The Bush administration has decided not to file an amicus brief in support of shareholders in a Supreme Court case that could determine whether business partners of companies that commit fraud can also be held directly liable for securities violations.
The Securities and Exchange Commission reportedly asked the U.S. solicitor general — which files the government’s opinion on Supreme Court cases — to file an amicus brief in support of the shareholders in a case involving securities rules to be heard by the country’s highest court this fall. The deadline for filing a brief in support of the plaintiffs was Monday, June 11. A spokesman for the Department of Justice, which oversees the solicitor general’s office, confirmed to CFO.com that the solicitor general did not file a brief.
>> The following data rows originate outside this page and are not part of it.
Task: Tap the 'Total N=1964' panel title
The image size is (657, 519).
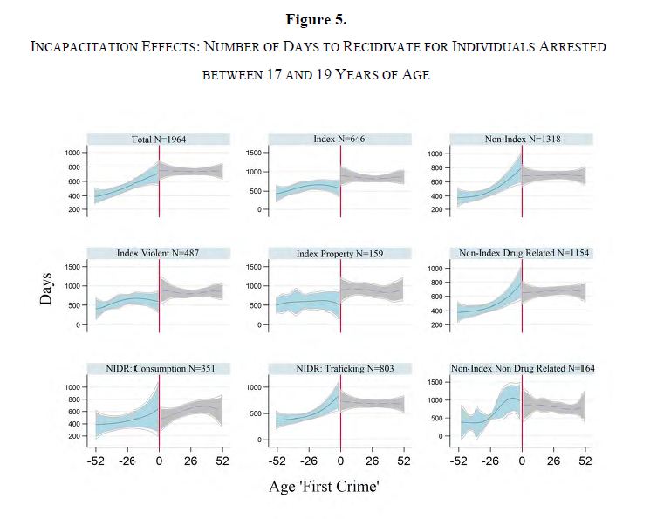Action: [158, 139]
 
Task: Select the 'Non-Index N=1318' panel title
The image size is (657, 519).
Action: [521, 139]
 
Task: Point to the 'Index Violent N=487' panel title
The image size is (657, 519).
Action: [158, 253]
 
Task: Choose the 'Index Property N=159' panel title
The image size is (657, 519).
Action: [339, 253]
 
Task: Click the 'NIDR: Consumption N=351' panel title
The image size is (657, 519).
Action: [158, 368]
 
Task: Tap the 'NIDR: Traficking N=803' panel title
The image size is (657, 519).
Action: [339, 368]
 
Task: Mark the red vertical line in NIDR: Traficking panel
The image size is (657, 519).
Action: [340, 409]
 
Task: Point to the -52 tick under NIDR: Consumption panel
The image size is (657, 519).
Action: [96, 460]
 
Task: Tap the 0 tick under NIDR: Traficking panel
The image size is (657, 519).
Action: [340, 460]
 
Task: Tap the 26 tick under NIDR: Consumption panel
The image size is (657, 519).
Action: [190, 460]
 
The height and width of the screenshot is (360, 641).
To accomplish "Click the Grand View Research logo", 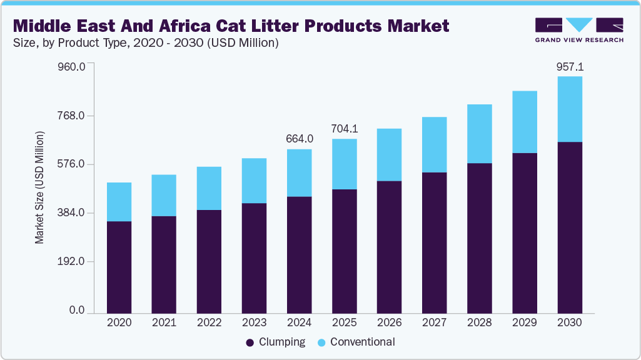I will [579, 29].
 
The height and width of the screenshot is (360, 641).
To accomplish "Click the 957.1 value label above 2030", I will [569, 66].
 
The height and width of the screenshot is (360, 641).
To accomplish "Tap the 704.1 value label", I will [344, 129].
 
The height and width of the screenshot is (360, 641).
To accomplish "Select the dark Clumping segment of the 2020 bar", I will [119, 267].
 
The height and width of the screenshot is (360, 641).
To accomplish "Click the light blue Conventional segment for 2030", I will [569, 109].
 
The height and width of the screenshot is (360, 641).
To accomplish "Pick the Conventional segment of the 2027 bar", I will [434, 144].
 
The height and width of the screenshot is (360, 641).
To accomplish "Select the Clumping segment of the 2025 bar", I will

SEC spokesman John Nester declined to comment. According to published reports, the commissioners voted 3-2 to support investors’ point of view in Stoneridge v. Scientific-Atlanta, a case which looks at whether third parties can share direct responsibility for company fraud.
That question could be answered if the case is lumped together with another case involving scheme liability and some of the banks once associated with Enron.
The lead plaintiff’s attorney in the Enron case, William Lerach, has requested that the Supreme Court hear his client’s appeal for its suit against Merrill Lynch, Barclays, and Credit Suisse along with the Stoneridge case, which involves investors of Charter Communications. If that happens, legal experts believe the decision will answer the question of whether so-called secondary actors — such as banks, audit firms, or vendors — can be considered directly liable for securities fraud.
The court has yet to decide whether it will agree to combine the cases. The justices have also not decided whether to hear the Enron case. Lerach went to the Supreme Court when the class certification of the class-action suit against the three banks — set for trial this past spring — was overturned by a federal appeals court. The Fifth Circuit’s majority opinion said the banks did not have a direct responsibility to Enron’s investors.
SEC chairman Christopher Cox was pressured by investor advocates, the plaintiff’s lead attorney in an Enron-related case, and lawmakers to have his agency submit an opinion on the Stoneridge case. A recent Wall Street Journal article claimed the scheme-liability litigation was a litmus test for whether Cox favors business interests.
Pro-business groups worry about the effect the cases could have on the number of shareholder lawsuits. “The Stoneridge case and its theory of ‘scheme liability’ is a bold attempt by plaintiffs’ attorneys to drastically expand securities class actions at the same time prominent academics and others are questioning whether the existing system, which duplicates SEC enforcement actions, benefits investors,” said U.S. Chamber of Commerce’s Institute for Legal Reform President Lisa A. Rickard in a statement released in anticipation of the deadline for the amicus filings in support of the plaintiffs.
The Supreme Court has not given a deadline for when amicus briefs on behalf of the defending companies need to be filed in the Stoneridge case.